Your objective » Copy word for word the stretch of the records below from the line containing "The image size is (2100, 900)." through the line containing "Action: 2002,31", and give only those lines.

Click-target data »
[Start]

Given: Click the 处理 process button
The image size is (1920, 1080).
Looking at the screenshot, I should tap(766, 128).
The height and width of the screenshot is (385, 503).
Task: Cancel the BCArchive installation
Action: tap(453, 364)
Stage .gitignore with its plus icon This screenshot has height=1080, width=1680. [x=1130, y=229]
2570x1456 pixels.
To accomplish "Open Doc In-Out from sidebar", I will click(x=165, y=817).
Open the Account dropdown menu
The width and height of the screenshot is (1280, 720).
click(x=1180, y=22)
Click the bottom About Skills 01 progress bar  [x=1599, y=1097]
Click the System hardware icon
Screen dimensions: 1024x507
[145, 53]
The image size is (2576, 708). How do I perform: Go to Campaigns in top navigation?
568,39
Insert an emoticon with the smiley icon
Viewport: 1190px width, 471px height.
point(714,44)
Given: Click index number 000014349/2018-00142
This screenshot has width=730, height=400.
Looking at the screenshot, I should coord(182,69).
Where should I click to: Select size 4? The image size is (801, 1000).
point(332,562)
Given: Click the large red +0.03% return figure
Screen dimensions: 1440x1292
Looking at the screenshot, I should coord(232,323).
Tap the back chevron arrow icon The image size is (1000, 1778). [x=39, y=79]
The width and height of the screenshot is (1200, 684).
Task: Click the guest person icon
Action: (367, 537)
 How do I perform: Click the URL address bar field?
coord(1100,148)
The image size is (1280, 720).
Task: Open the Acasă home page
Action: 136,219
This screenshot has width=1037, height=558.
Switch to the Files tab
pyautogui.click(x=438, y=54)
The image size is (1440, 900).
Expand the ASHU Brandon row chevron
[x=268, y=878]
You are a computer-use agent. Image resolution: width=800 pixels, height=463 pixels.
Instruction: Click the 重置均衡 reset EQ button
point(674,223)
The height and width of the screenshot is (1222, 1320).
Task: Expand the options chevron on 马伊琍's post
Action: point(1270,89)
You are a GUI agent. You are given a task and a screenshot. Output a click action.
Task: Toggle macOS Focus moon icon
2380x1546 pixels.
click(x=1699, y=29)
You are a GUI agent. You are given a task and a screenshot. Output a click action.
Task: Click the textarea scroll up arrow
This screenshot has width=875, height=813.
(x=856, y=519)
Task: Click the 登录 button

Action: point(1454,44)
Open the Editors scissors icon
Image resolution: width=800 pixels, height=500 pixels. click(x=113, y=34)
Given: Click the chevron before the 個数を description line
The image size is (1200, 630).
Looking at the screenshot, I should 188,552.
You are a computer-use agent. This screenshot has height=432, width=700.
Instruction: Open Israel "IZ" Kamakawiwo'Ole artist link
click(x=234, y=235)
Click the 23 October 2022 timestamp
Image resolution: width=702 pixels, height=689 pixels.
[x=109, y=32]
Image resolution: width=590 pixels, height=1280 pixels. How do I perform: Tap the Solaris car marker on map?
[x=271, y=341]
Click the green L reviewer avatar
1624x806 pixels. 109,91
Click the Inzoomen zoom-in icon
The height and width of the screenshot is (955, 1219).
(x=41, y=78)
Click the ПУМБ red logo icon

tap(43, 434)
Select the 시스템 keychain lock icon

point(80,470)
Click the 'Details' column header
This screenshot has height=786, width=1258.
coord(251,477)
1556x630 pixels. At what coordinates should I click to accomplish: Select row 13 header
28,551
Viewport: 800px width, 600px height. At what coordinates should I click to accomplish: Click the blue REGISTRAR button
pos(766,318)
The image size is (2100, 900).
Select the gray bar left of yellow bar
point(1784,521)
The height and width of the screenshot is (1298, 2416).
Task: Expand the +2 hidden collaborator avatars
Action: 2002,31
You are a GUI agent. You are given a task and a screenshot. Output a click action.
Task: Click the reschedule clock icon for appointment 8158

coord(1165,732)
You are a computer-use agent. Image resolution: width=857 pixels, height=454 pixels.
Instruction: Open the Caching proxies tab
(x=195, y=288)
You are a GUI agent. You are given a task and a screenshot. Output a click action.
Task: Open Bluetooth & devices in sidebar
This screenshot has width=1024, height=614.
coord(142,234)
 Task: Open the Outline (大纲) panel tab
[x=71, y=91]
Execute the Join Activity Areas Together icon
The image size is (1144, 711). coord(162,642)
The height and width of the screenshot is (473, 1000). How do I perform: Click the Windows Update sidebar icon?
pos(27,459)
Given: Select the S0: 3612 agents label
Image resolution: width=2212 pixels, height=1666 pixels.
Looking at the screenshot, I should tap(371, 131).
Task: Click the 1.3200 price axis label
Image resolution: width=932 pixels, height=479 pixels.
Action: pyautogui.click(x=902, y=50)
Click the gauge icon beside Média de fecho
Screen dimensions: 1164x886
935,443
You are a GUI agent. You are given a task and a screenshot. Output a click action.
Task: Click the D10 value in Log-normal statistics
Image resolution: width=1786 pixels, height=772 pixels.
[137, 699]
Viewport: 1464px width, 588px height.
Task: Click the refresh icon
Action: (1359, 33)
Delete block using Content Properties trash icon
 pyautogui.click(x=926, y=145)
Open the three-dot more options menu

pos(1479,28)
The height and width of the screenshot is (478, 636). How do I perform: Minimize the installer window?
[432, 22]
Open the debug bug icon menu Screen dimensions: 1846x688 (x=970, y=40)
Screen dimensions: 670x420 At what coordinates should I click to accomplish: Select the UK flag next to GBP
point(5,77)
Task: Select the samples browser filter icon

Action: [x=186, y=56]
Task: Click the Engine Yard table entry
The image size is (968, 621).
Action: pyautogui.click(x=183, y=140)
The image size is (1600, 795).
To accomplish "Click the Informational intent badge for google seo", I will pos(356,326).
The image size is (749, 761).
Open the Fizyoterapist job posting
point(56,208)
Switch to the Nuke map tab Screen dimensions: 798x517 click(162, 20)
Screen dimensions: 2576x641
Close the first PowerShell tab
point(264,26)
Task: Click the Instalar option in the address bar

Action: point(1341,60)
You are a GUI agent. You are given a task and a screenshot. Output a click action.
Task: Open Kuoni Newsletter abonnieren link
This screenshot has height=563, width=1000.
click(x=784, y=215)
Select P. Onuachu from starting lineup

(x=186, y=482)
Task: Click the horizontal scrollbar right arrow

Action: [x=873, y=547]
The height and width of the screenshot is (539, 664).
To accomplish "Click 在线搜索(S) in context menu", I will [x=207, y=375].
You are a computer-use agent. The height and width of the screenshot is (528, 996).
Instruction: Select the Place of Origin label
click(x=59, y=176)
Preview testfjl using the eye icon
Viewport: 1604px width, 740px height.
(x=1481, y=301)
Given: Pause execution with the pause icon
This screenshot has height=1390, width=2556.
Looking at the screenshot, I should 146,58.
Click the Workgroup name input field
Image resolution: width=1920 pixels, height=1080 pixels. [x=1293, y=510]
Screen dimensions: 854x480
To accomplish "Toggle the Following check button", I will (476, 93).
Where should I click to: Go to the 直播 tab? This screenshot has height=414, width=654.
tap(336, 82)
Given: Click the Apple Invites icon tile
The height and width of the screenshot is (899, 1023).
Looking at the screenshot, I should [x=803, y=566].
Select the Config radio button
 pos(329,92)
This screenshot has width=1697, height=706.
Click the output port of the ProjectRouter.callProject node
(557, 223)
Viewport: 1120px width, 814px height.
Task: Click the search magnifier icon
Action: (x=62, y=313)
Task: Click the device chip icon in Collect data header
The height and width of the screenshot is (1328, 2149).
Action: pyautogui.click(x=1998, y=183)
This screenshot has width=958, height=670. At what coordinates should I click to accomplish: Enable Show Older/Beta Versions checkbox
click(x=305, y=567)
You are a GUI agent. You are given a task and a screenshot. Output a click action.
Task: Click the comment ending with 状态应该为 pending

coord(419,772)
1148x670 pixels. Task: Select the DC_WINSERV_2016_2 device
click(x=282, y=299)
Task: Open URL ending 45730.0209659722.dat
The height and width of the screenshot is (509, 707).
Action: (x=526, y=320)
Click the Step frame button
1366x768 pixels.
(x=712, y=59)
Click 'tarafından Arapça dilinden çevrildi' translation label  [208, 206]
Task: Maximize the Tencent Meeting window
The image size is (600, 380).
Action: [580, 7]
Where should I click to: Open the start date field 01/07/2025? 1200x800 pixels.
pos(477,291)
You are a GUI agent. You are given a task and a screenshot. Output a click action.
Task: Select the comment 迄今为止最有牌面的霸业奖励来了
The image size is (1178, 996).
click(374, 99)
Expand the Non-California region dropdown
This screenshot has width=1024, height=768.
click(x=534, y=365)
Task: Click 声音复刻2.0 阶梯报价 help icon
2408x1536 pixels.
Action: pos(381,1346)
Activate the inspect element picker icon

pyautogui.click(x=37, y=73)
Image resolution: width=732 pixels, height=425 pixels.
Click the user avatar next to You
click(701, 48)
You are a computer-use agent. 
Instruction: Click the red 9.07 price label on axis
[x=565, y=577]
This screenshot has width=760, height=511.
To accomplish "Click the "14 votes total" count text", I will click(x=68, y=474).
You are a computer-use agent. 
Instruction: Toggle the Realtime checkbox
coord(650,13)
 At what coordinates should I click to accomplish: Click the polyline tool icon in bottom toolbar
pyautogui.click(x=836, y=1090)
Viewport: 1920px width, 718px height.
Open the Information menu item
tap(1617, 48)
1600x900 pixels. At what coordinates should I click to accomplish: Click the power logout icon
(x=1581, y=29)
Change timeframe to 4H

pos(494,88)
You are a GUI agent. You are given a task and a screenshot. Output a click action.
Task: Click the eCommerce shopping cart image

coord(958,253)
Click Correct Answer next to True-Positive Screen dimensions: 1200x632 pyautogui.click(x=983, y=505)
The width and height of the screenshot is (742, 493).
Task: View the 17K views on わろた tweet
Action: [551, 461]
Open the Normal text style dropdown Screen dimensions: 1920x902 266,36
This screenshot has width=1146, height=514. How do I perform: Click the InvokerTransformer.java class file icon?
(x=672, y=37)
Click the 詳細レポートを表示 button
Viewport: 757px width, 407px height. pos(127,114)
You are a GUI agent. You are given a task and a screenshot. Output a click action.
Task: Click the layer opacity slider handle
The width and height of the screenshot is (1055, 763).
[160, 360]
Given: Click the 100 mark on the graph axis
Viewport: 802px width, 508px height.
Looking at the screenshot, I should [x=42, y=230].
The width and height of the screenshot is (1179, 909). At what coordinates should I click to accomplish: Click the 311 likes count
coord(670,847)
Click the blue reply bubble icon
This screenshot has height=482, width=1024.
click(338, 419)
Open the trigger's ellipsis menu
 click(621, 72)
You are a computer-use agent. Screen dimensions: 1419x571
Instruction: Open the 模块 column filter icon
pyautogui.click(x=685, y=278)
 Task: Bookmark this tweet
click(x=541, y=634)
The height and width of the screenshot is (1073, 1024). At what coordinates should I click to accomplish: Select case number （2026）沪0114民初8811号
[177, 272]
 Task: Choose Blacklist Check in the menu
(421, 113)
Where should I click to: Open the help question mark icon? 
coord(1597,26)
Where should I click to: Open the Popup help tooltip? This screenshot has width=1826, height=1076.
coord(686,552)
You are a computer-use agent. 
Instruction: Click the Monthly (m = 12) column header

[End]

The solution »
The image size is (2100, 900).
Select the gray bar left of yellow bar
point(1784,521)
The height and width of the screenshot is (1298, 2416).
Task: Expand the +2 hidden collaborator avatars
Action: 2002,31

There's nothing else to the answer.